DOCUMENT PASSAGE
Place a pile of treats on the floor, make a cage with your hand over the food. Don’t let your dog get to the food (so no cheeky licking the food through your fingers!) When your dog backs off your hand/takes their attention off of your hand, flick out a piece of food for them. Reset your hand and the game begins again. 

Our Boundary Games DVD is jam packed full of games to teach your dog self control.

3. Optimism

NBN dogs are often pessimists and when your dog is in that headspace anything new, different, or challenging will trigger feelings of fear and uncertainty. The deepest, oldest parts of your dog’s brain doesn’t like these feelings as it interprets them as a threat to survival and so BOOM your dog is melting down at the end of the lead because a plastic bag blew across the path. 

Is it the case of once a pessimist, always a pessimist? Not at all. Your dog’s outlook is very much something you can work on, develop, and ultimately change. You can teach your dog to be an optimism through the power of games.

DATA LINES
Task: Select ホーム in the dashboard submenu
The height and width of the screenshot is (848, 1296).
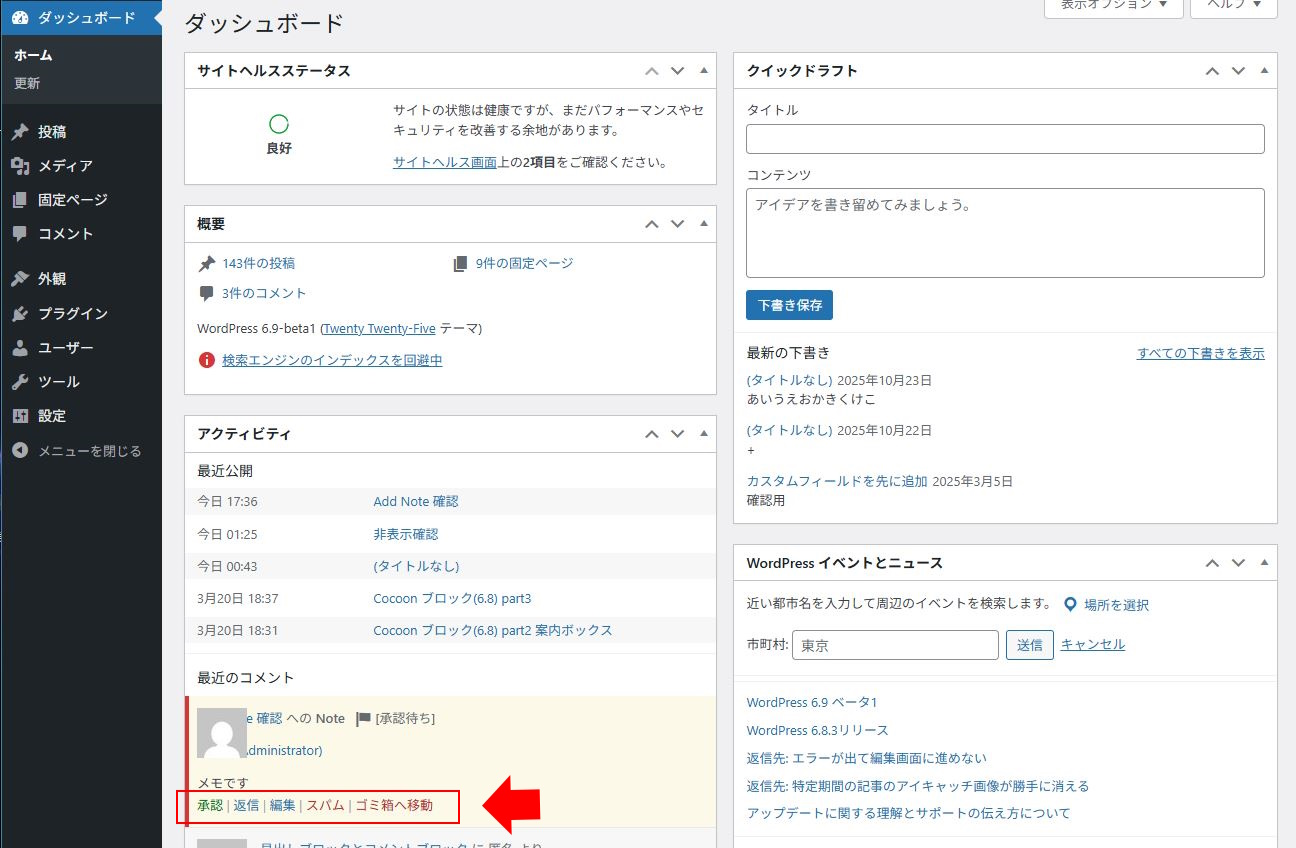Action: 33,55
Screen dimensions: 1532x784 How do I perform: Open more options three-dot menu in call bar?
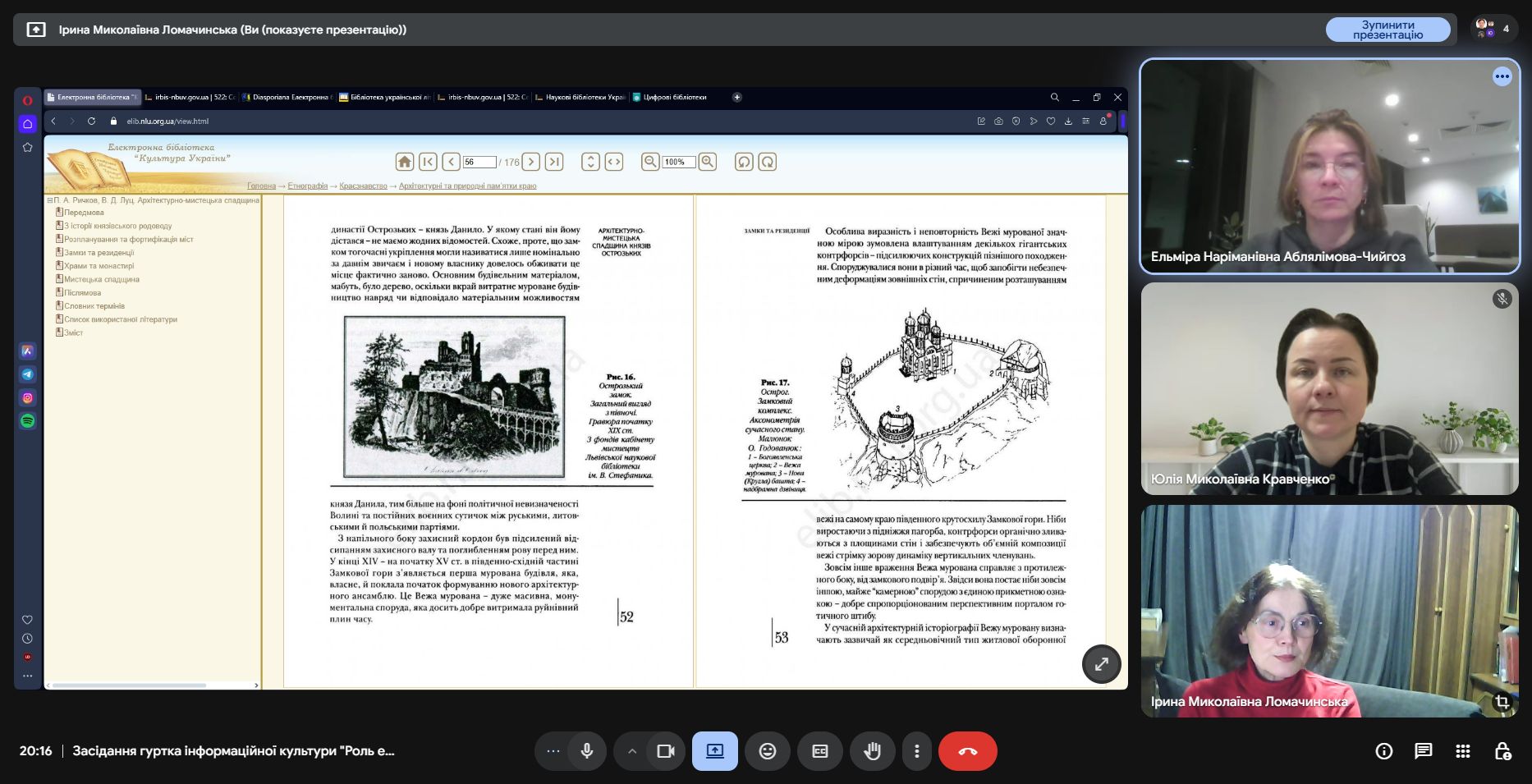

WRITTEN TASK 1
According to the dog training passage, what blowing across the path can set off a meltdown at the end of the lead?
WRITTEN TASK 2
Write the next part of the dog training passage, picking up after its final sentence.

WRITTEN REPLY 1
A plastic bag.

WRITTEN REPLY 2
Noise Box

This is our favourite game for boosting your dog’s optimism and being cool with novelty. Fill a box with items that crunch, rattle, move and shake, like empty bottles, cardboard packets, balls, etc. Scatter your dog’s breakfast in the box and let them hunt for it among the items. Your dog will learn that things that move are not so scary and that being cool gets great rewards! 

Reward Anything 

Nothing boosts a dog’s confidence and optimism like the Reward Anything game.

To play the game, sit with your dog and reward anything they do, especially anything that is particularly bold, confident or inquisitive. It doesn’t have to be massive action, just a small head move if your dog is particularly under confident is a great place to start. 

As your dog enjoys the rewards of their behaviour, their confidence will build and they will offer more and more. This game makes your dog feel like a hero.  

Real life results for you and your Naughty But Nice dog

Life with a Naughty But Nice dog can be tough going at times. Seeing your dog so unhappy is distressing, and the smallest things can trigger kickoffs that make huge withdrawals from your Relationship Bank Account. But by playing games and using concept based training, you can change your NBN’s dog’s life and transform the life you live together. 

Games really do get real life results for real life struggles - so go PLAY! 


  • Is there a way to buy an e-copy of the dvd’s or book?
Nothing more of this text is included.